Since its creation in 1956, the Highway Trust Fund has been funded almost entirely by fuel taxes and has been integral to growing our nation’s economy and ensuring the timely and efficient movement of people and goods.

With another self-imposed funding cliff looming as the current authorization expires on May 31, states are already cutting back on construction projects. Now is the time for Congress to fix this crisis, not merely postpone it. Congress has passed two partial authorizations and 23 short-term extensions since the last six-year bill was enacted in 1998. It’s not going to get any easier.

The need is compelling for a significant infusion in the Highway Trust Fund, and the benefits are obvious. Although nothing is free, according to an S&P 500 research report, each $1.3 billion invested in infrastructure generates $2 billion of economic growth, creates 29,000 jobs and reduces the deficit by $200 million.
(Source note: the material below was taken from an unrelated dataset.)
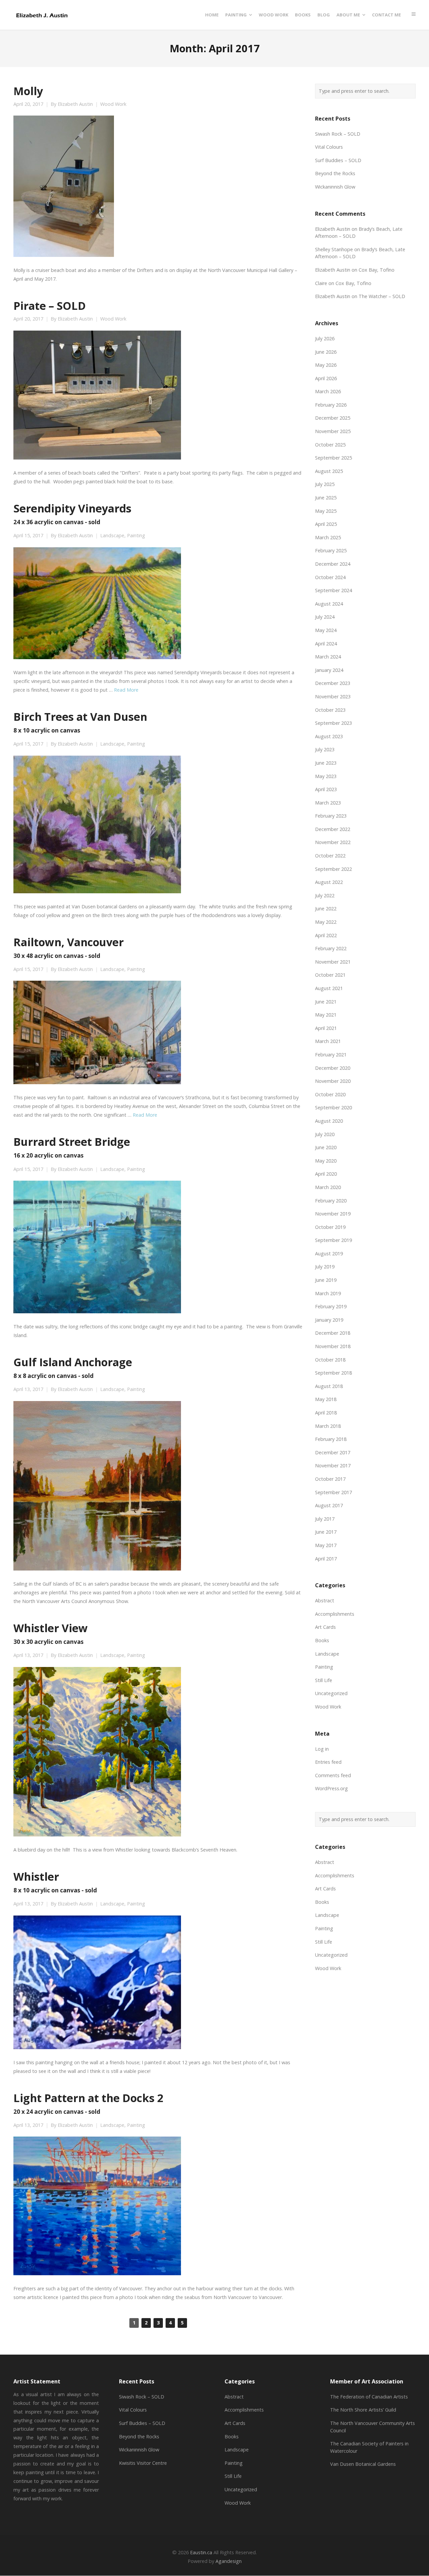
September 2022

Earlier this year, I introduced what would be the first gas tax increase in 22 years, joined by the U.S. Chamber of Commerce, the AFL-CIO, the American Trucking Associations and AAA, Transportation for America, the American Road & Transportation Builders Association and a broad array of leaders across the political spectrum. They are calling for a gas tax increase to move freight more efficiently, increase economic activity, put hundreds of thousands to work at family-wage jobs and keep Americans safe as we travel. There is no better solution, and every other approach that has been offered has more objections and greater problems.
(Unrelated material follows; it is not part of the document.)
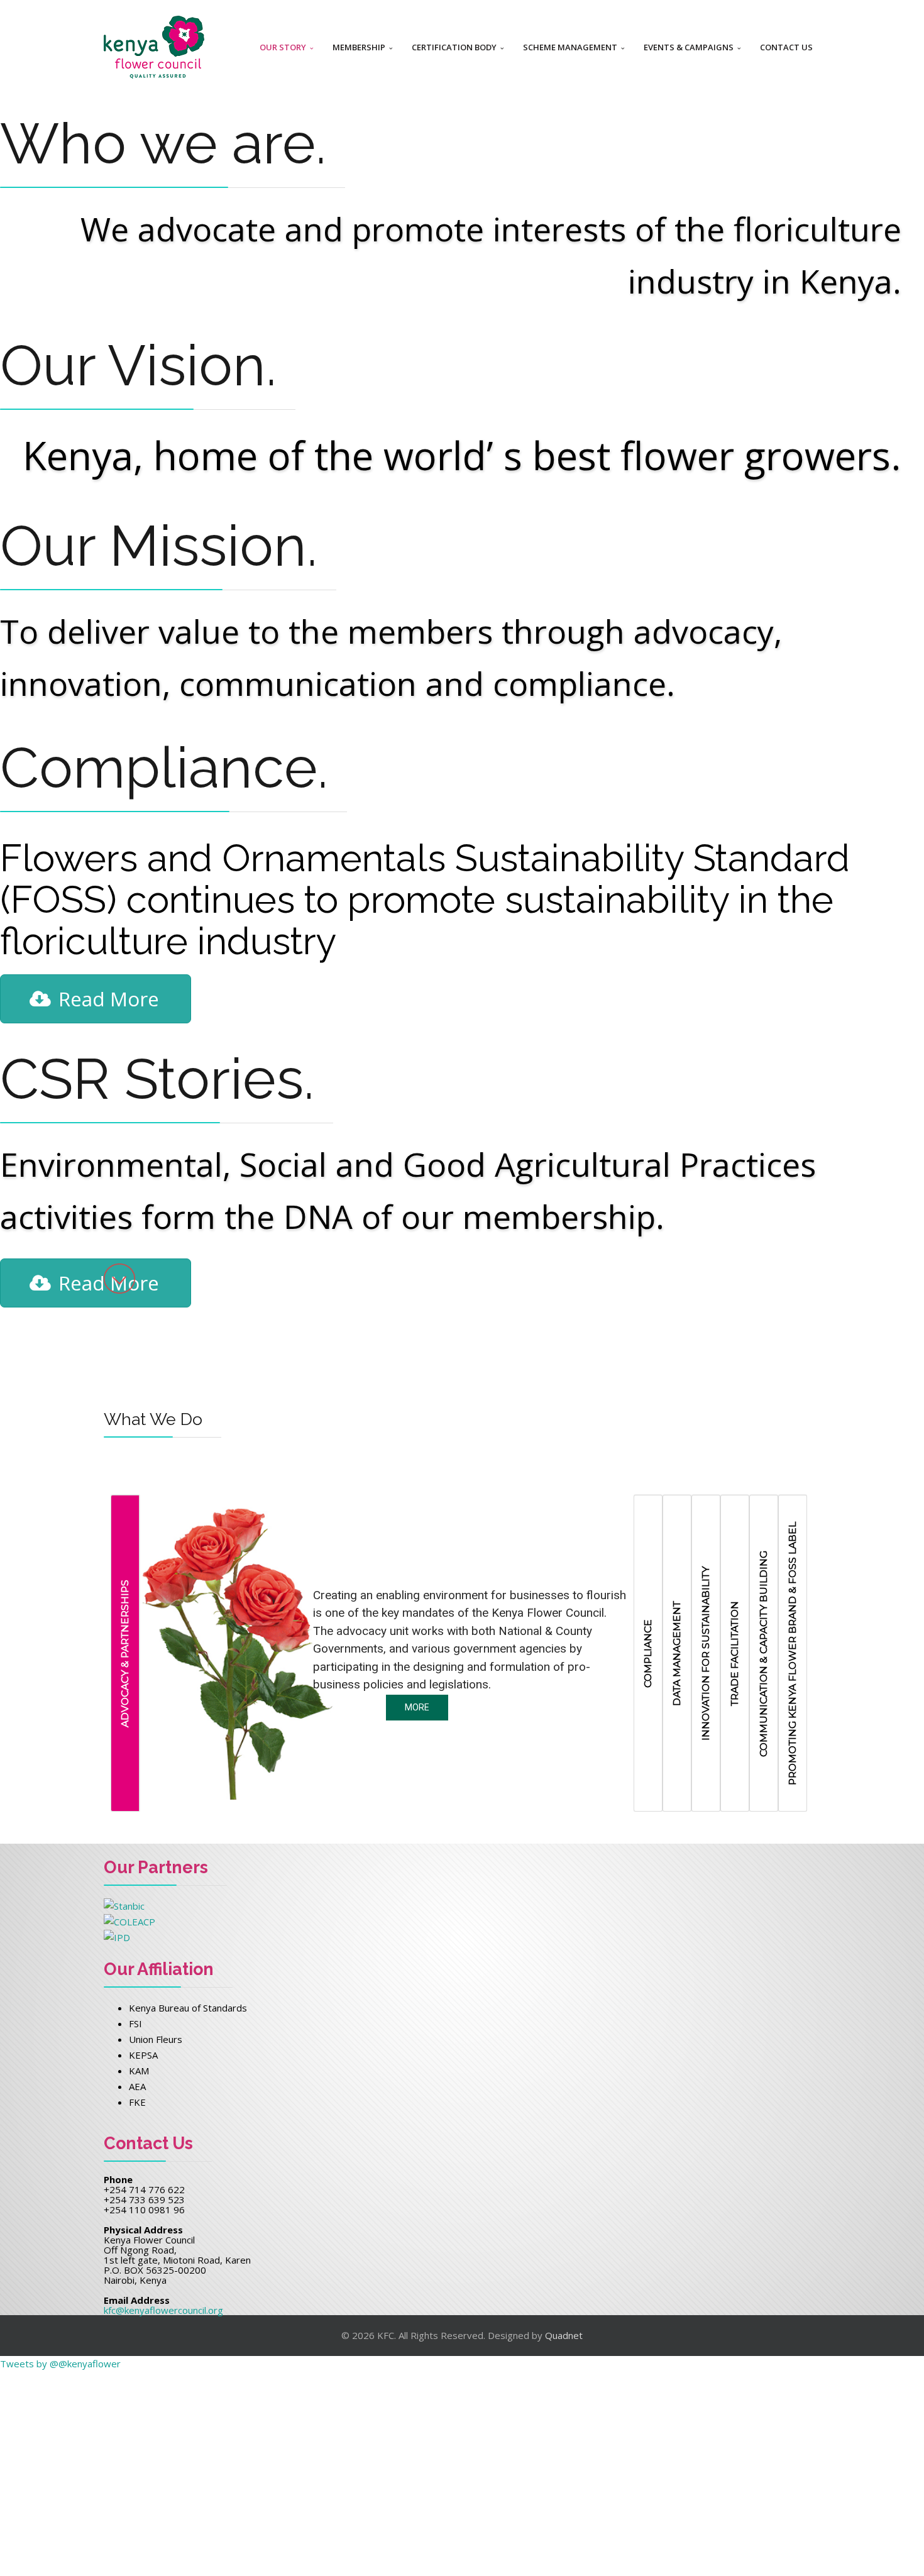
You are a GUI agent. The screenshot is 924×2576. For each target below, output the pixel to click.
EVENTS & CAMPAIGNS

My legislation, H.R. 680, the Update, Promote, and Develop America’s Transportation Essentials (UPDATE) Act, will phase in a 15-cent increase in the gas tax over three years and then index it to inflation. Doing so will raise $210 billion over the next decade, enough to fund a full six-year reauthorization for the first time since 1997. It will cost the average motorist only 30 cents per day. Deteriorating road conditions, a failure to meet safety needs, and time and fuel wasted by congestion are already costing U.S. families and businesses dearly. Each American driver now pays an average of $324 per year in car maintenance costs due to damage from rough roads, and the economic cost of congestion is $125 billion a year.

These are real costs that will continue to grow if we refuse to act. Worsening infrastructure will cost each American family more than $1,000 a year by 2020, and it will restrict growth of gross domestic product by nearly $1 trillion.
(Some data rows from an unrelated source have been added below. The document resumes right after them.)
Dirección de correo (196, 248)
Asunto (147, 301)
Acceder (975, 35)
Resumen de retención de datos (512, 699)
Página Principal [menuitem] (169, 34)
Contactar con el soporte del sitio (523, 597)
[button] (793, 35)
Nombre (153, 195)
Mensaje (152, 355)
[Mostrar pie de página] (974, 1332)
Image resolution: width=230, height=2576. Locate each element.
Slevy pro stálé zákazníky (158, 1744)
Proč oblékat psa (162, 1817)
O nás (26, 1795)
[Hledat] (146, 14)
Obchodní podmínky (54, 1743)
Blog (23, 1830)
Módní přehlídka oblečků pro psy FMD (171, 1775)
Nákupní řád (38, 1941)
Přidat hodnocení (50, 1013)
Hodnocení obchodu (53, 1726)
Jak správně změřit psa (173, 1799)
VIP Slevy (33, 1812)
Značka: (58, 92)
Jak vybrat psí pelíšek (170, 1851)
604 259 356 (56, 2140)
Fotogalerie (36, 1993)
The reason the Highway Trust Fund is short of money is because we’re trying to pay for 2015 infrastructure with 1993 dollars. Since it was last increased, the gas tax has lost more than 40 percent of its buying power, causing state and local governments to scramble to do more with less, even as we have transferred more than $64 billion from the general fund since 2008 to fill the shortfall. These short-term infusions and extensions prevent states, cities and industries from planning for the future. We simply can’t build world-class infrastructure without long-term certainty. No country became great by funding infrastructure eight months at a time.

Longer term, however, raising money to fund our transportation needs based on gallons of fuel consumed is unfair and inefficient. Electric cars and hybrids, improvements in fuel economy and different needs in different parts of our country all eventually limit the effectiveness of the gas tax. For that reason, I hope the UPDATE Act will be the last gas tax increase. That is why I have also introduced legislation, H.R. 679, to create a series of pilot programs to test a road usage charge to pay for our transportation system. By charging per mile instead of per gallon, we can account for better fuel economy and diversifying fuel sources while keeping the spirit of a user fee and still responding to the costs of congestion and maintenance.

With gas prices low, it should be even easier to fund our nation’s infrastructure, putting us on a path to prosperity and international competitiveness. By putting Americans to work repairing bridges and paving highways, we’ll see an immediate economic boost that will grow our economy as goods and services move more cheaply and efficiently in all corners of the country.

Ronald Reagan more than doubled the gas tax 33 years ago. He argued that this user fee would repair deteriorating roads and bridges, put hundreds of thousands of Americans to work and save motorists money. It was true then, and it’s even more compelling today. It’s time to listen to Reagan and summon the courage to act on raising the gas tax today.

Blumenauer has represented Oregon’s 3rd Congressional District since 1996. He sits on the Ways and Means Committee.